__Extrait choisi__
..............................
Les Afghans de la reine sont les plus civilisés des Pouchtoun ; ils ne labourent plus avec le fusil en bandoulière, et ils consentent quelquefois à aller en justice. Ce sont des médailles frustes, dont la légende est à moitié effacée. Mais la population flottante de Pechawer se recrute parmi les Afghans de delà la frontière, et surtout parmi les Afridis, qui sont des médailles à fleur de coin. L’Afghan est un montagnard dont le territoire est traversé par la seule route qui mette l’Asie centrale en communication avec le pays le plus riche du monde. Comme tous les peuples montagnards, il est robuste, courageux, jaloux de ses droits et de son indépendance ; mais à force de voir passer des caravanes, il a appris à vivre aux dépens d’autrui. On peut définir le véritable Afghan, et l’Afridi en particulier, un brigand qui a acquis l’esprit commercial. Démontrez-lui qu’il peut s’enrichir sans détrousser les voyageurs et les marchands, il entendra raison, quoique, à vrai dire, il aime mieux prendre que recevoir ; mais la sagesse consiste à préférer ses intérêts à ses goûts. — « Voyez-vous ces Afridis ? disait un jour à M. Darmesteter le révérend Corbyn, en lui montrant trois grands hommes barbus, marchant à grands pas. — À quoi les reconnaissez-vous pour Afridis ? — Ils vont jetant les yeux à droite et à gauche et la main à demi fermée ; c’est l’effet de leur habitude de happer au passage tout ce qui est bon à prendre. »
..............................
__Lignes fournies__

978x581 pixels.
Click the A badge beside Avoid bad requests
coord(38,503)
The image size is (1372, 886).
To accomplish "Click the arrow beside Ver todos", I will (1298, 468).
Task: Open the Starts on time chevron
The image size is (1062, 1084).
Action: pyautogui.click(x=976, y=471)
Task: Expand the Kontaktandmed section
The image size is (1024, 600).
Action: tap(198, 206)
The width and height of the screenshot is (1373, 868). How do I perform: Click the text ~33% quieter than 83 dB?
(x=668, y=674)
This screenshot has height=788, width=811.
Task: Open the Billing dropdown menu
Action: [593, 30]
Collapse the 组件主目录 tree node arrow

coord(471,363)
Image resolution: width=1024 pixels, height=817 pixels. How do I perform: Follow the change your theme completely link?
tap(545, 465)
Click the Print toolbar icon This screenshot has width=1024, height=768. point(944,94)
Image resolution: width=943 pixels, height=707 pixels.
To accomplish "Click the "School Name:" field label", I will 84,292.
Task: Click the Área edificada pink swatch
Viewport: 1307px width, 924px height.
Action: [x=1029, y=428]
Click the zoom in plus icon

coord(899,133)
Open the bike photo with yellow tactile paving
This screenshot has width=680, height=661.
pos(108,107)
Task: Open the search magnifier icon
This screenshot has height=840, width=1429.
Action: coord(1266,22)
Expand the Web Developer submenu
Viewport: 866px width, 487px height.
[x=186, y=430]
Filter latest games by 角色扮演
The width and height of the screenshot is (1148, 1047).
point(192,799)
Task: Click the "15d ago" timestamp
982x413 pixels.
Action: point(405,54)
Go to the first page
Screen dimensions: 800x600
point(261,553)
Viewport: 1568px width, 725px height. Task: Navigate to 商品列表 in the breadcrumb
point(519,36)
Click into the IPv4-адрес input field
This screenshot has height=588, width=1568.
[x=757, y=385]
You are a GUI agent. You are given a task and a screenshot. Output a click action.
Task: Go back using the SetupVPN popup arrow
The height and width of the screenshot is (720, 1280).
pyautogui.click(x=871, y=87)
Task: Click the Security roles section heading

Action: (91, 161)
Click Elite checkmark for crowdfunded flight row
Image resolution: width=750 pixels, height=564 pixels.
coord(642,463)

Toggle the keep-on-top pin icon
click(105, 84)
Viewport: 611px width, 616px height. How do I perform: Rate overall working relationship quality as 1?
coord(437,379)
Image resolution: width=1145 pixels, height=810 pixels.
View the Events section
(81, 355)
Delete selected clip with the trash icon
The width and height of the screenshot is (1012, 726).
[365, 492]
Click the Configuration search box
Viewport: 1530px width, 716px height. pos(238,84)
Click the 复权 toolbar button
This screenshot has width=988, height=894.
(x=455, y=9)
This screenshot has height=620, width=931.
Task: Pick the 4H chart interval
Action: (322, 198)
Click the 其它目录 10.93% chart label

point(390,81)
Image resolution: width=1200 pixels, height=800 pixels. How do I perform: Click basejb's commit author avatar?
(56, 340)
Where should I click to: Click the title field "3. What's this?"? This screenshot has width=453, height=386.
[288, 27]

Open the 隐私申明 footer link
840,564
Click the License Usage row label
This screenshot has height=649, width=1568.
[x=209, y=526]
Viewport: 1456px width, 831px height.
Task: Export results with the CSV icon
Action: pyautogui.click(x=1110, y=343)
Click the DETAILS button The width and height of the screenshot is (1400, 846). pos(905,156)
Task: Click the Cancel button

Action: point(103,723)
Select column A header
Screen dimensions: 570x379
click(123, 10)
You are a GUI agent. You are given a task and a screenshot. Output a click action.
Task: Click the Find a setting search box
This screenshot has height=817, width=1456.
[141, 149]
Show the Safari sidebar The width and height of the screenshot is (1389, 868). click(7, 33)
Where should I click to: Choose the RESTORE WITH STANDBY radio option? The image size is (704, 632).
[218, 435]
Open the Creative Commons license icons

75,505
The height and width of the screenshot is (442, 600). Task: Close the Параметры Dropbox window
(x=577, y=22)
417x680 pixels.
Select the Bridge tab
..............................
__Consigne donnée__
Pour chacune des affirmations numérotées ci-après, indiquez par oui ou par non si elle concorde avec l'extrait choisi, en citant mot pour mot les termes de l'extrait qui tranchent la question.
1. Les Afghans de la reine labourent encore avec le fusil en bandoulière.
2. La population flottante de Pechawer se recrute surtout parmi les Afridis.
3. Le révérend Corbyn désigna à M. Darmesteter deux hommes barbus.
Ces lignes proviennent d'une autre source que l'extrait.

__Réponse rédigée__
1. Non : « ils ne labourent plus avec le fusil en bandoulière »
2. Oui : « et surtout parmi les Afridis »
3. Non : « trois grands hommes barbus »